Russian Synagogues Help Local Public Break Stereotypes and Learn More on Museum Night

Thousands of people across Russia came to visit local synagogues on Saturday night as part of the international Night of the Museums event, which offers free tours and programming in various museums and cultural centers overnight. As part of the event, an increasing number of synagogues in the region open their doors to visitors each year, much to the delight of the public, that comes in large crowds and often forms long queues outside of the Jewish places of worship just to get in.

Petersburg’s Grand Choral Synagogue was open Saturday night from 1 am to 5 am welcoming over 2,200 visitors. This was the fourth year the synagogue was taking part in the event, and each year the amount of visitors grows.

“Traditionally, the wider public perceives the synagogue as something exclusive and mystical, and make use of a chance to peak into this ‘unknown’ world,” said Mrs. Anna Brodskaya, PR coordinator of the synagogue. “Also, from our experience, about a third or a fourth of the visitors have Jewish roots, but they feel uncomfortable coming to the synagogue on their own. This event gives them the opportunity to come as part of the crowd, and many of them stay in touch from there on.”

The rest of the public, Mrs. Brodskaya said, are just active, curious city residents who are interested to find out more about a different culture. “Surprisingly, many of them also stay in touch with the synagogue and come to our large events and concerts, finding answers to their inner earnings in Jewish culture.”

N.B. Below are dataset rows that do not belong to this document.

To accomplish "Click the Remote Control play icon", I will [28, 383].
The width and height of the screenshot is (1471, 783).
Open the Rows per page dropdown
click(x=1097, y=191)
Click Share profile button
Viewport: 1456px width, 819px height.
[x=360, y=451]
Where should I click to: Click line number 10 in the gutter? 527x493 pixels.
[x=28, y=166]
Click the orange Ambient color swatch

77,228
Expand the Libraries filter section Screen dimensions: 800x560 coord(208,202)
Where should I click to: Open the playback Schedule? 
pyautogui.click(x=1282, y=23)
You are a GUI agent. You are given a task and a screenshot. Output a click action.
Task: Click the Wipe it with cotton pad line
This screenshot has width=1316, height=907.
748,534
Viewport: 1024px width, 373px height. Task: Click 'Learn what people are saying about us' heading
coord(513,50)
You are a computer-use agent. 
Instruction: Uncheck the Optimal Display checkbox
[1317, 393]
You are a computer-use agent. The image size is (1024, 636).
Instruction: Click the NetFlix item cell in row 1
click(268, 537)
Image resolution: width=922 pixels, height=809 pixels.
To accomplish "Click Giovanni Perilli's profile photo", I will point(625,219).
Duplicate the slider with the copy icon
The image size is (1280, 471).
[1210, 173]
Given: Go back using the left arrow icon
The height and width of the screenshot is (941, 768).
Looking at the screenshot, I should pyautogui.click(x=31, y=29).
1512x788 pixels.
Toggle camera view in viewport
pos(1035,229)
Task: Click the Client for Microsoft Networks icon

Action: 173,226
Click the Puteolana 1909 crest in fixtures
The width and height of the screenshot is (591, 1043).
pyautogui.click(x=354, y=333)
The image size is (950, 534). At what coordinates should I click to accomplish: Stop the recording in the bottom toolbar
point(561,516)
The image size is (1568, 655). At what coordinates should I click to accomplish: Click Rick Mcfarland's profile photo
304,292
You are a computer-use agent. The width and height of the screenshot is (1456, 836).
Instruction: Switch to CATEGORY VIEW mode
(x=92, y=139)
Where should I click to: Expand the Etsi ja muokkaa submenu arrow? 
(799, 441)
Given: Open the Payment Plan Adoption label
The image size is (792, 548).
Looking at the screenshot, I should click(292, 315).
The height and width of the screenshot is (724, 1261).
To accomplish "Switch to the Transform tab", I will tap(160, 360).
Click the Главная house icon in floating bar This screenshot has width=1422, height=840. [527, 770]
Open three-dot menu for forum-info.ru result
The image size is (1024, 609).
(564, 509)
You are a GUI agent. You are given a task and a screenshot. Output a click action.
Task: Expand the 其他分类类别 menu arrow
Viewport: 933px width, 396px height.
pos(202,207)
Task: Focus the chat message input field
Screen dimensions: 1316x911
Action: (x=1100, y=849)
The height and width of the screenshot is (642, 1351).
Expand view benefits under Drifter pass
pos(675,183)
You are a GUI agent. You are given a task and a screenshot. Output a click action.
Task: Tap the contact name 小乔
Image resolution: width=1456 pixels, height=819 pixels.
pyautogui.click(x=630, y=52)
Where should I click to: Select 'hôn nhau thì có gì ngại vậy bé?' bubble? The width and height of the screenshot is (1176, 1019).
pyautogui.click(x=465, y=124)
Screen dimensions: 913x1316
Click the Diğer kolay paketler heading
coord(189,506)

Among the Petersburg’s synagogue ‘white night’ program were tours of the synagogue’s complex, a photo booth and an outdoor kosher cafe as well as a series of mini-concerts by local quartets, performing traditional Hasidic melodies, klezmer music and classical pieces of Jewish composers.

Meanwhile, across the country, Rostov’s Soldatskaya synagogue was a first-time event participant this year and the staff were amazed by the amount of people who showed up.

“Over 900 people visited the synagogue. We weren’t expecting this sort of enthusiasm – the synagogue’s walls just couldn’t fit all those wanting to get in and the queue to the entrance spread around the block,’ said Mrs. Inna Shvartsman, the synagogue’s programs coordinator. “Next year we will try to come up with a way to accommodate everybody.”

The synagogue’s program for the night included culinary workshops, museum exhibitions, storytelling about the life of the local Jews throughout centuries and question-answer sessions with the rabbis. Part of the program was organized by the community’s youth club and EuroStars members, who were explaining to the public the symbolism of Jewish holidays until the wee hours of the night.

“There were a lot of families with children and a lot of young people – everyone was asking questions and in the end they were very thankful for the event, saying that it really made a difference in their perception of the Jewish community,” Mrs. Shvartsman said.

Among other Jewish cultural centers that participated in the museums’ ‘white night’ were synagogues in Nizhny Novgorod and Samara, JCC in Oryol and the Jewish Museum and Tolerance Center in Moscow, where the visitors were equally enthusiastic.